Do you need motivation to help you save for retirement? Here’s a suggestion: try living for a month on nothing but your projected Social Security check.

The reason this might work lies within the human brain. There’s a big difference between what we know and what we do. Most of us intellectually “understand” that someday we’ll be unable to work and will need to survive on an income based on what we “did” rather than what we “do.” Most of us “understand” that Social Security and welfare programs provide for only a Spartan existence.

Yet, 68% of Americans say they haven’t saved enough for retirement and struggle to change this self-destructive behavior. And that’s just the ones willing to admit the truth.

Researchers have long searched for a psychological explanation as to why humans often behave so irrationally.
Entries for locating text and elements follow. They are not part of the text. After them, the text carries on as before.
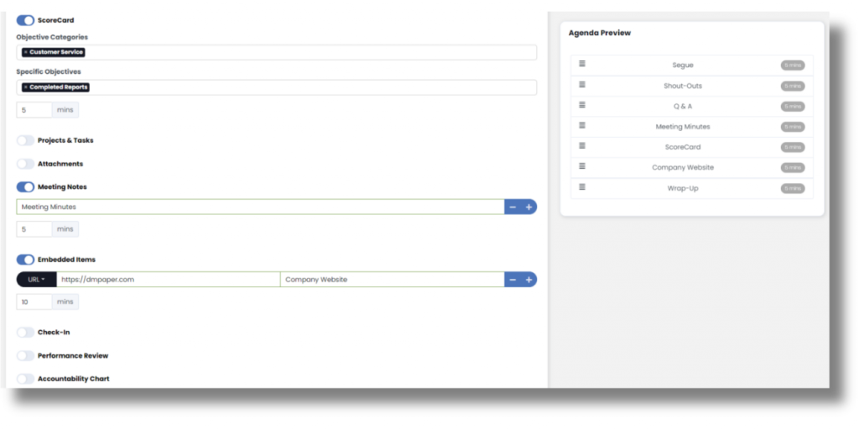This screenshot has width=859, height=430.
Task: Click the ScoreCard item in Agenda Preview
Action: (682, 147)
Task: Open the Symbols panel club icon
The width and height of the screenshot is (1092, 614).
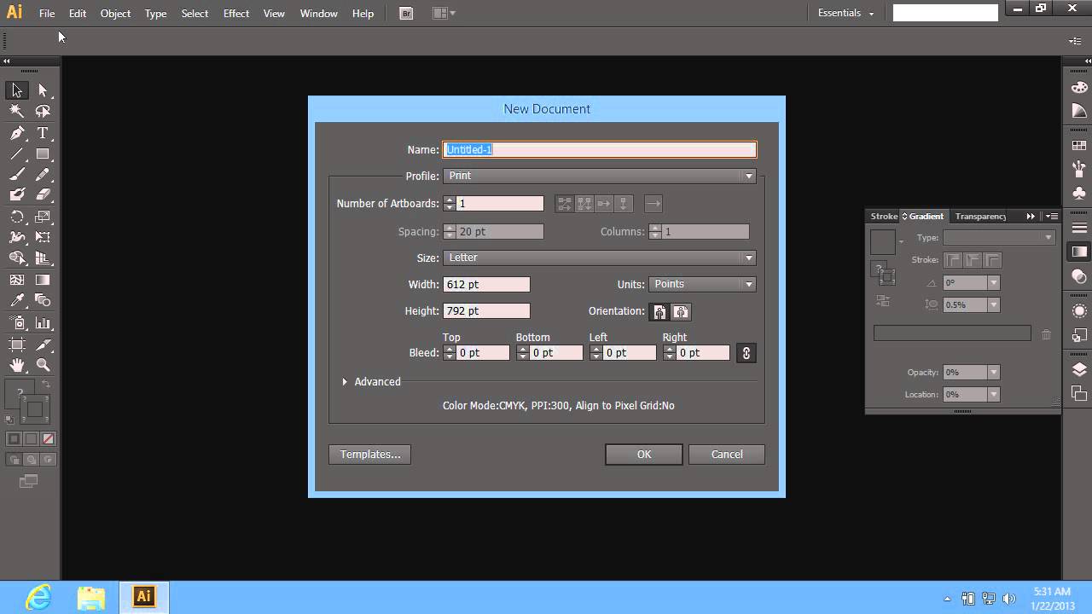Action: 1079,194
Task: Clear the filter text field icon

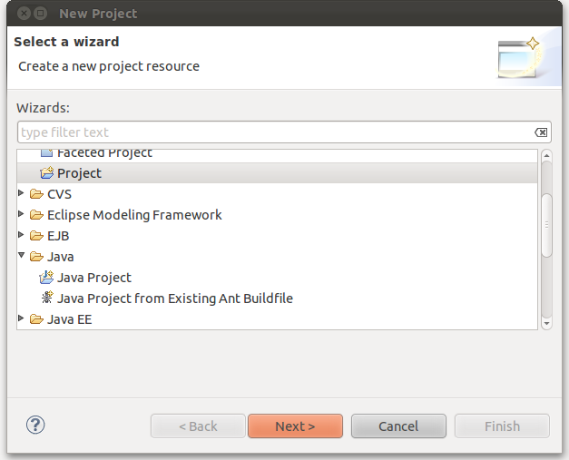Action: (x=541, y=132)
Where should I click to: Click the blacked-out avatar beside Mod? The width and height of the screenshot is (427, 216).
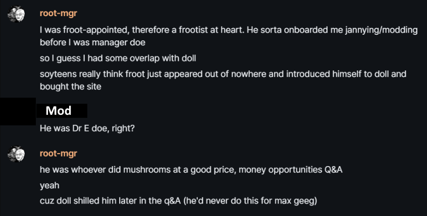pos(17,112)
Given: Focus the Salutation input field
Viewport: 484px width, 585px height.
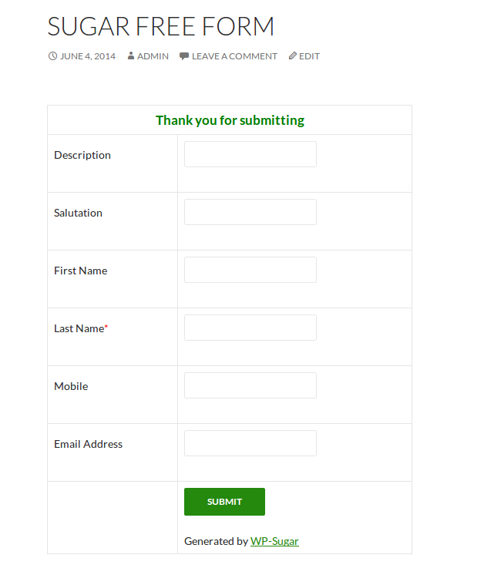Looking at the screenshot, I should click(250, 212).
What we know is that saving for retirement is similar to exercising, dieting, or quitting smoking. All these activities offer future benefits rather than immediate gratification. Such a value proposition doesn’t sell well to the human brain, which is wired for “now.”
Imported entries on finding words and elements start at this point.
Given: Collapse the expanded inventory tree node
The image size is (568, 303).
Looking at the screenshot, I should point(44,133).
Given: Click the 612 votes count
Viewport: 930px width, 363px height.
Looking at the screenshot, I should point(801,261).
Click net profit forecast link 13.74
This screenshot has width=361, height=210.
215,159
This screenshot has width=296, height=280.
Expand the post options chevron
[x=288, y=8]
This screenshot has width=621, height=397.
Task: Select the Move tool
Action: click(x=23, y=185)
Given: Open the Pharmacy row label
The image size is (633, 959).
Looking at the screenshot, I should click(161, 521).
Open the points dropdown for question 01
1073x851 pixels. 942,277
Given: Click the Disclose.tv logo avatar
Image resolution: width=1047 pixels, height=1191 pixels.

There is some evidence that humans act more rationally when decisions are in the future. One study gave participants the option to wait 100 days to receive $100 or wait 101 days and receive $101. Most participants would wait the one extra day for the extra buck, which actually represented an annualized return of 350%. But when given the option to take $100 now or wait until tomorrow and receive $101, the majority took the money now, clearly an irrational financial decision.
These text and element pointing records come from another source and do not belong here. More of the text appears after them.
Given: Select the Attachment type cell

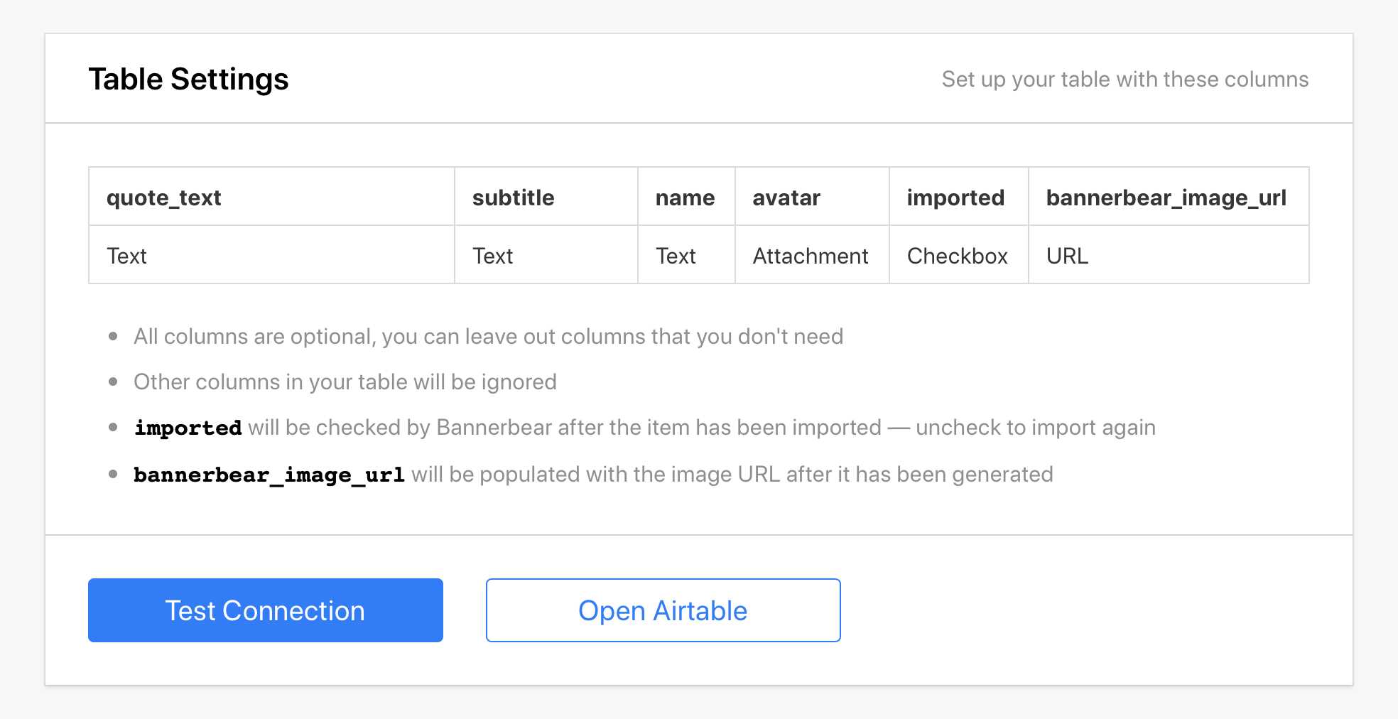Looking at the screenshot, I should pyautogui.click(x=811, y=256).
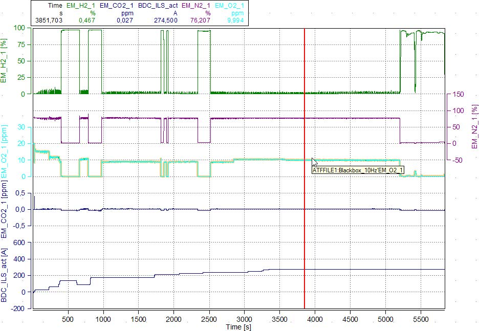The height and width of the screenshot is (331, 479).
Task: Click the Time [s] x-axis title
Action: pyautogui.click(x=238, y=327)
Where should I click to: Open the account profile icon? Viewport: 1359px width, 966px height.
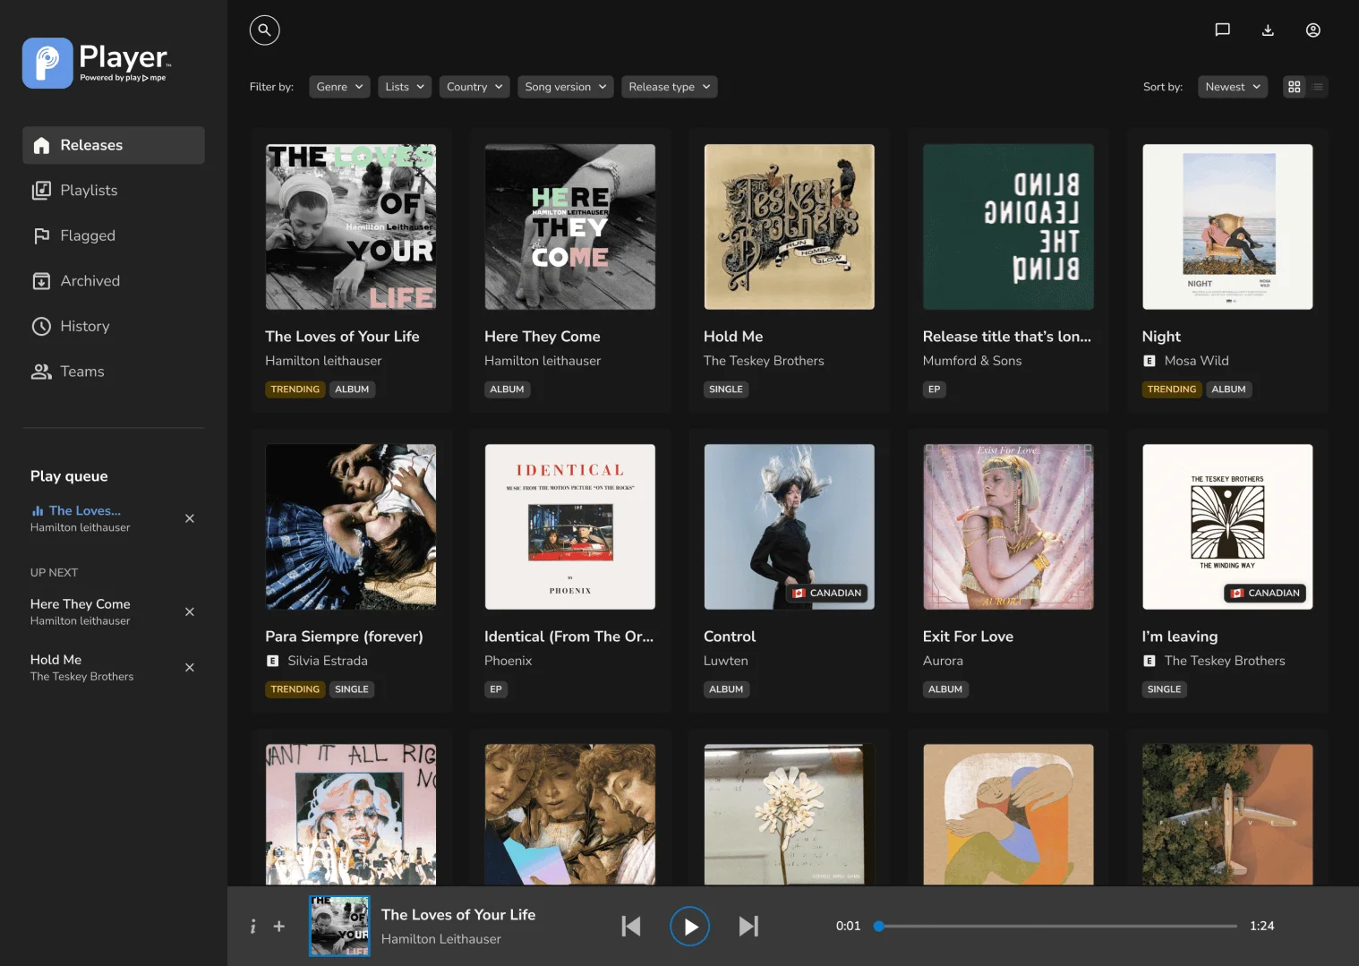[1312, 30]
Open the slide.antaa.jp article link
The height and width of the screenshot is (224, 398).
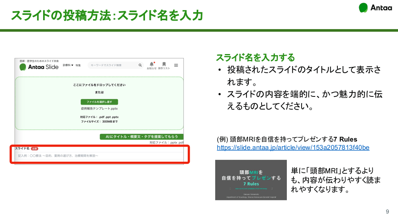[x=293, y=148]
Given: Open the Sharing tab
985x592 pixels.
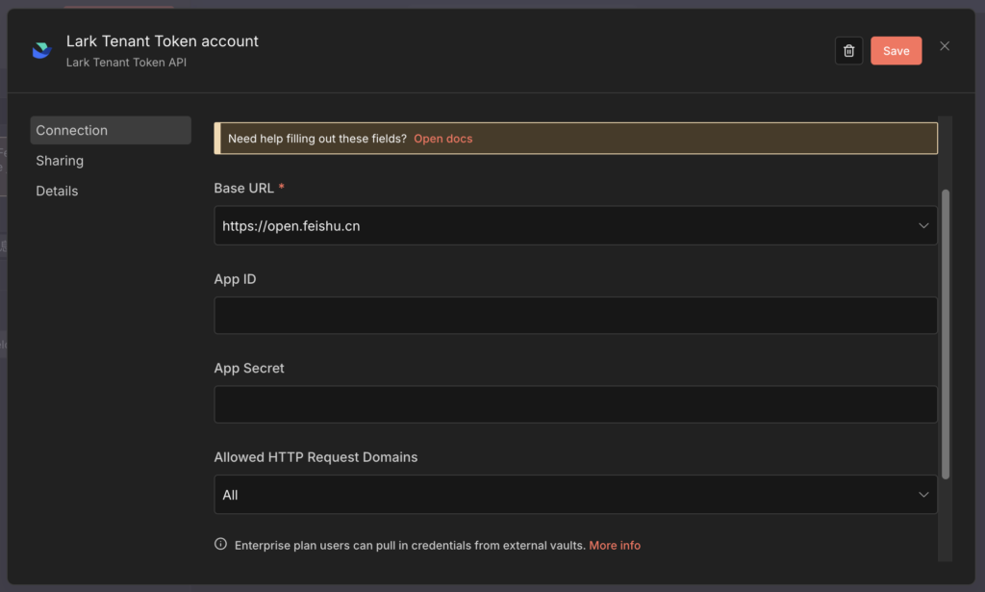Looking at the screenshot, I should [60, 161].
The study of behavioral finance calls this “hyperbolic discounting,” where people place a lower value on future benefits and overvalue the present. This tendency is exceptionally problematic when it comes to saving for future goals like retirement. We tend to over-consume and under-save until retirement becomes a present reality. By then, of course, it’s too late.

In the past, finance professionals have criticized those who behave irrationally as being “lazy,” “ignorant,” or “undisciplined.” While certainly a person who is not saving for retirement exhibits a lack of self-control, the reason may be in the construction and evolution of the human brain rather than a willful defiance of rationality.

Our brain consists of an older brain, the limbic system, which is overlaid by a newer brain, the cerebral cortex. The limbic system is the source of emotional decision-making, while the newer brain processes reasoning and conceptual thinking.

The emotional processing of the limbic system involves measuring and assessing risk. In a study called Pension Design and Structure, Mitchel and Utkus found two components of risk: “Dread risk,” which is the potential for catastrophe, and “Uncertainty risk,” which is a generalized fear of the unknown. When most people consider retirement, neither of these fears is likely to be strongly felt.

Researchers tell us 80% of all decisions are made emotionally, in the limbic brain. In order for us to take action and save for retirement, both brains need to become involved in the decision process. We must crank up the limbic system’s sense of risk by bringing the consequences of retiring without enough money from the future into the present.

One way to do this is to make out a budget using only Social Security and any pension income. I find most people resist this exercise in the same manner they resist saving. Some researchers suggest actually living for one month on Social Security income. Experiencing life on an inadequate income could be enough to activate the limbic system’s fear response and convince our brains that saving for retirement is an action well worth taking.